» Exercise requirements
Your answer should be a faithful copy of the entire listing.

▬▬▬

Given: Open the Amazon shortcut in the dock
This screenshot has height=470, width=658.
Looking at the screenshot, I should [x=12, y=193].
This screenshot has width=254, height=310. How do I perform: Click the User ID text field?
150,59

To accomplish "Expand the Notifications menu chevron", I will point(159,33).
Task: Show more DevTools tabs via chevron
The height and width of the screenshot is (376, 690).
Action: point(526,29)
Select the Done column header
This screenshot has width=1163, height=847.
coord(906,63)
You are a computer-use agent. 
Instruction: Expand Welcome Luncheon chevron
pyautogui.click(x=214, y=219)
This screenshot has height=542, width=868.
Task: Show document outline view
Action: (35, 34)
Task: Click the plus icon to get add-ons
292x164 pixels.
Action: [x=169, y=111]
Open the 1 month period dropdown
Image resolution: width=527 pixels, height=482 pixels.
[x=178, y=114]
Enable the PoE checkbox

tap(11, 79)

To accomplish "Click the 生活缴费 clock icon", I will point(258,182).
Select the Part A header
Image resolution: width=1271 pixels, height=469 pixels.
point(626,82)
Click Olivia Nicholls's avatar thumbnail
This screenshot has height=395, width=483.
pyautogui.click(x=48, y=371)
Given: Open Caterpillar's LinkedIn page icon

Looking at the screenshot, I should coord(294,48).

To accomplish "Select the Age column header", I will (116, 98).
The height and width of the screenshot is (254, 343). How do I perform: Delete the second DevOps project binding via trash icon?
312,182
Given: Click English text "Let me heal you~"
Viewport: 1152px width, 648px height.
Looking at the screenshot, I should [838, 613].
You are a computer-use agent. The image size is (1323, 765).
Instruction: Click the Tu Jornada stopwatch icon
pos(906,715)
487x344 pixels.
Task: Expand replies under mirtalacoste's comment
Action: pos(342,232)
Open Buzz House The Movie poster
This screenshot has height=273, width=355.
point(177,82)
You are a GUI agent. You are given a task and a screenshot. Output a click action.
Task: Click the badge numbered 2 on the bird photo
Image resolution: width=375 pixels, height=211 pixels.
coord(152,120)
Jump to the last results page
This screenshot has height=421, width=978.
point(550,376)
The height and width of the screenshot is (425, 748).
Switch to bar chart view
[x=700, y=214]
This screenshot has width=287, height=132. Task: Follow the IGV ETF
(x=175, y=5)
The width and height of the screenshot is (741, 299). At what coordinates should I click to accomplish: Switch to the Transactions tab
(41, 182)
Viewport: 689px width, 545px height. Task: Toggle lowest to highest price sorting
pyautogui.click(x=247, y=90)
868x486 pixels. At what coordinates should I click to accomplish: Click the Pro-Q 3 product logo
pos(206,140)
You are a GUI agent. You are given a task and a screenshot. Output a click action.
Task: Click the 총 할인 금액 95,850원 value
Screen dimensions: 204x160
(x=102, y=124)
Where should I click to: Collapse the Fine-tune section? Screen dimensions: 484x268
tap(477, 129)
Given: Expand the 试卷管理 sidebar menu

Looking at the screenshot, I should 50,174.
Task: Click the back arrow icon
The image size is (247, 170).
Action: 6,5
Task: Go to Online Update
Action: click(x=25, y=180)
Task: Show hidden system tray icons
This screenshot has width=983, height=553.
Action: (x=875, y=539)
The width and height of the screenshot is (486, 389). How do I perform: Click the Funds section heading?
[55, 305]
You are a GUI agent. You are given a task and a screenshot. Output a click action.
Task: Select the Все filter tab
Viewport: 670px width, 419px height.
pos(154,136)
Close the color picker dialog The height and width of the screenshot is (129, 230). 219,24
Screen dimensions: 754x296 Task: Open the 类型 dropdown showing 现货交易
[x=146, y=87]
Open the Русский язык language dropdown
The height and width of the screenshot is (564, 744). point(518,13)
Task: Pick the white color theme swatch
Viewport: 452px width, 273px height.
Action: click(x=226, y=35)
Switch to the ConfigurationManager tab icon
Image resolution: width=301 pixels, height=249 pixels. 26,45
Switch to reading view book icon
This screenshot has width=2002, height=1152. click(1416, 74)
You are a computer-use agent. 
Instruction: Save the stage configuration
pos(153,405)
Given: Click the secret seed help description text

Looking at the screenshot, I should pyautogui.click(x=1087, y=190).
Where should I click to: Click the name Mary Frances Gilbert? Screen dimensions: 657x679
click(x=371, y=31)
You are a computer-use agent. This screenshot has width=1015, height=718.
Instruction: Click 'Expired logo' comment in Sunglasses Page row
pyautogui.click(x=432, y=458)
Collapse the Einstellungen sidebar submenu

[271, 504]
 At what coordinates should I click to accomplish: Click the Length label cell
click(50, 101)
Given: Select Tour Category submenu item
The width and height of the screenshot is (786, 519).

▬▬▬

» The answer
Given: Open the Amazon shortcut in the dock
This screenshot has height=470, width=658.
Looking at the screenshot, I should [x=12, y=193].
This screenshot has width=254, height=310. How do I perform: Click the User ID text field?
150,59

To accomplish "Expand the Notifications menu chevron", I will point(159,33).
Task: Show more DevTools tabs via chevron
The height and width of the screenshot is (376, 690).
Action: point(526,29)
Select the Done column header
This screenshot has width=1163, height=847.
coord(906,63)
You are a computer-use agent. 
Instruction: Expand Welcome Luncheon chevron
pyautogui.click(x=214, y=219)
This screenshot has height=542, width=868.
Task: Show document outline view
Action: (35, 34)
Task: Click the plus icon to get add-ons
292x164 pixels.
Action: [x=169, y=111]
Open the 1 month period dropdown
Image resolution: width=527 pixels, height=482 pixels.
[x=178, y=114]
Enable the PoE checkbox

tap(11, 79)

To accomplish "Click the 生活缴费 clock icon", I will point(258,182).
Select the Part A header
Image resolution: width=1271 pixels, height=469 pixels.
point(626,82)
Click Olivia Nicholls's avatar thumbnail
This screenshot has height=395, width=483.
pyautogui.click(x=48, y=371)
Given: Open Caterpillar's LinkedIn page icon

Looking at the screenshot, I should coord(294,48).

To accomplish "Select the Age column header", I will (116, 98).
The height and width of the screenshot is (254, 343). How do I perform: Delete the second DevOps project binding via trash icon?
312,182
Given: Click English text "Let me heal you~"
Viewport: 1152px width, 648px height.
Looking at the screenshot, I should [838, 613].
You are a computer-use agent. The image size is (1323, 765).
Instruction: Click the Tu Jornada stopwatch icon
pos(906,715)
487x344 pixels.
Task: Expand replies under mirtalacoste's comment
Action: pos(342,232)
Open Buzz House The Movie poster
This screenshot has height=273, width=355.
point(177,82)
You are a GUI agent. You are given a task and a screenshot. Output a click action.
Task: Click the badge numbered 2 on the bird photo
Image resolution: width=375 pixels, height=211 pixels.
coord(152,120)
Jump to the last results page
This screenshot has height=421, width=978.
point(550,376)
The height and width of the screenshot is (425, 748).
Switch to bar chart view
[x=700, y=214]
This screenshot has width=287, height=132. Task: Follow the IGV ETF
(x=175, y=5)
The width and height of the screenshot is (741, 299). At what coordinates should I click to accomplish: Switch to the Transactions tab
(41, 182)
Viewport: 689px width, 545px height. Task: Toggle lowest to highest price sorting
pyautogui.click(x=247, y=90)
868x486 pixels. At what coordinates should I click to accomplish: Click the Pro-Q 3 product logo
pos(206,140)
You are a GUI agent. You are given a task and a screenshot. Output a click action.
Task: Click the 총 할인 금액 95,850원 value
Screen dimensions: 204x160
(x=102, y=124)
Where should I click to: Collapse the Fine-tune section? Screen dimensions: 484x268
tap(477, 129)
Given: Expand the 试卷管理 sidebar menu

Looking at the screenshot, I should 50,174.
Task: Click the back arrow icon
The image size is (247, 170).
Action: 6,5
Task: Go to Online Update
Action: click(x=25, y=180)
Task: Show hidden system tray icons
This screenshot has width=983, height=553.
Action: (x=875, y=539)
The width and height of the screenshot is (486, 389). How do I perform: Click the Funds section heading?
[55, 305]
You are a GUI agent. You are given a task and a screenshot. Output a click action.
Task: Select the Все filter tab
Viewport: 670px width, 419px height.
pos(154,136)
Close the color picker dialog The height and width of the screenshot is (129, 230). 219,24
Screen dimensions: 754x296 Task: Open the 类型 dropdown showing 现货交易
[x=146, y=87]
Open the Русский язык language dropdown
The height and width of the screenshot is (564, 744). point(518,13)
Task: Pick the white color theme swatch
Viewport: 452px width, 273px height.
Action: click(x=226, y=35)
Switch to the ConfigurationManager tab icon
Image resolution: width=301 pixels, height=249 pixels. 26,45
Switch to reading view book icon
This screenshot has width=2002, height=1152. click(1416, 74)
You are a computer-use agent. 
Instruction: Save the stage configuration
pos(153,405)
Given: Click the secret seed help description text

Looking at the screenshot, I should pyautogui.click(x=1087, y=190).
Where should I click to: Click the name Mary Frances Gilbert? Screen dimensions: 657x679
click(x=371, y=31)
You are a computer-use agent. This screenshot has width=1015, height=718.
Instruction: Click 'Expired logo' comment in Sunglasses Page row
pyautogui.click(x=432, y=458)
Collapse the Einstellungen sidebar submenu

[271, 504]
 At what coordinates should I click to accomplish: Click the Length label cell
click(50, 101)
Given: Select Tour Category submenu item
The width and height of the screenshot is (786, 519).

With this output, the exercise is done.